Both within the household and outside in paid work, women provide all kinds of services to their husbands, children and other members of the family throughout their lives. The work done by housewives is not considered work at all; therefore, housewives become dependent on their husbands. Men also control women’s labour outside the home by making women sell their labours or preventing women from working. This control over and exploitation of women’s labour means that men benefit materially and economically from the subordination of women. This is the material or economic basis of patriarchy.

  1. Women’s reproductions: 

Men also control women’s reproduction power. In many societies, women have no control over their reproductive capacity and they cannot decide how many children they want whether to use contraceptives or a decision to terminate a pregnancy. Patriarchy idealizes motherhood and forces women to be mothers. This ideology of motherhood is considered one of the bases of women’s oppression. It restricts women’s mobility and reproduces male dominance.

  1. Gender Roles are Not Inborn: 

Gender roles are not necessarily innate and are not wholly determined by a society’s relationship to its environment. Although all hunting-gathering societies sent men out to hunt while women cared for the home, in early agrarian societies, there was a less rigid division of labour. Thus, societies evolve from hunting and gathering to agrarian produc­tion and, the demands of pregnancy and child-rearing are less limiting, the division of labour by sex becomes more varied, although women tend to specialize in household tasks and men in tasks that take them outside the home.

  1. Influence of Culture on Gender Roles: 

The cross-cultural study of the division of labour by sex makes it evident that gender roles are highly influenced by culture. Male and female roles are not necessarily fixed for all time, even though the relationship of earlier societies to their natural environment often required a division of labour by sex. They can change as cultures adapt to new environmental and social conditions.

  1. Control over women’s sexuality: 

Women must provide sexual services to their husbands according to their needs, desire and mode. Legal regulations restrict the expression of a womans sexuality outside marriage in every society, while male promiscuity is often condemned. Another way of exercising control over women’s sexuality is when men force their wives, daughter, or other women in their control into prostitution. Rape and the threat of rape is another way women’s sexuality is controlled through notions, shame and family honour. Lastly, women’s sexuality is controlled through their dress behavior and mobility which are carefully monitored by the family and through social, cultural and religious codes of behaviour.

  1. Women’s mobility: 

Besides control of women’s sexuality, reproduction and production, men also control women’s mobility. The imposition of (pardha) restriction on having the house limits interaction between the sex is some of the ways by which patriarchal society control women’s mobility while male are not subject to restriction.

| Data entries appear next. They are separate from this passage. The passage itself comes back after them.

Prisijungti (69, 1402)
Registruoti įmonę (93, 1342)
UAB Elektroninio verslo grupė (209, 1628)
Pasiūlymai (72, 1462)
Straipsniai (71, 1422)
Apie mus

  1. The Impact of Technology: 

As a result of technological advances, the greater strength of males becomes less important, making it less sensitive to maintain the earlier division of labour. In fact, modern societies have demanded more involvement of women in a broader range of tasks. This has given rise to a demand that women should not be excluded from access to any roles, including those that are associated with high levels of power and prestige.

  1. Property and other economic resources: 

Property and other productivity by men are passed on from father to son even in societies where women have legal rights to inherit property, customary practices, social sanctions and emotional pressures prevent them from acquiring control over them.

However, even though India is moving away from the male-dominated culture, discrimination is still highly visible in rural as well as urban areas throughout all strata of society. While women are guaranteed equality under the constitution, legal protection has a limited effect, where patriarchal traditions prevail. The gender division of labour is not fixed for all time; it keeps changing in response to wider economic, political and social changes.